Les risques de débordements éventuels des
pouvoirs du Parlement pourraient être relégués au rang des
abstractions à condition que la Constitution de 1987 soit la norme
suprême de l'Etat et que tout à la fois cette suprématie
soit garantie par un contrôle efficace de constitutionnalité
empêchant qu'un acte du Parlement puisse s'écarter du texte et de
l'esprit de la Constitution. Or, à ce propos, la suprématie de la
Constitution de 1987 oscille entre mythe et réalité. Plusieurs
raisons permettent de présumer sa suprématie, mais plusieurs
failles au niveau des mécanismes de garantie de cette suprématie
viennent l'hypothéquer. La suprématie matérielle de la
Constitution est épinglée par la puissance de la loi. La
Constitution institue la constitutionnalité de la loi, mais la garantit
inefficacement. Elle institue la constitutionnalité des conventions,
traités ou accords internationaux, mais ne la garantit pas. De plus, les
constituants de 1987 n'ont pas jugé utile d'instituer la
constitutionnalité du règlement intérieur des
Assemblées. Par conséquent, la Constitution de 1987 institue des
limites et permet en même temps au Parlement de les dépasser.

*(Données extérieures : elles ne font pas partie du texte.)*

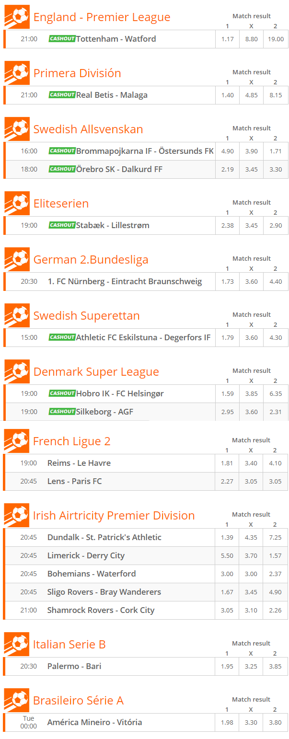Open the Denmark Super League heading
The height and width of the screenshot is (739, 289).
pos(96,371)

Au contraire, historiquement, le rôle premier d'une
Constitution est de limiter les prérogatives des gouvernants et ainsi
préserver la liberté des citoyens. Donc, si la suprématie
de la Constitution est juridiquement mal assurée, on peut craindre,
à bon droit, l'arbitraire des gouvernants. En ce sens, le principe de la
Séparation des Pouvoirs, consacré par la Constitution de 1987,
est-il garanti ? L'Etat de droit, est-il juridiquement bien assis ?
CHAPITRE 3 La puissance législative
quasi-illimitée du Parlement : causes et implications
Ce chapitre met en lumière le déficit
d'encadrement constitutionnel des compétences des représentants
du Peuple au Parlement. Cette situation résulte des prérogatives
de législation illimitées du Parlement (section I) et laisse
place à de forts risques de dérèglement institutionnel du
régime en plus de fragiliser les libertés fondamentales (section
II).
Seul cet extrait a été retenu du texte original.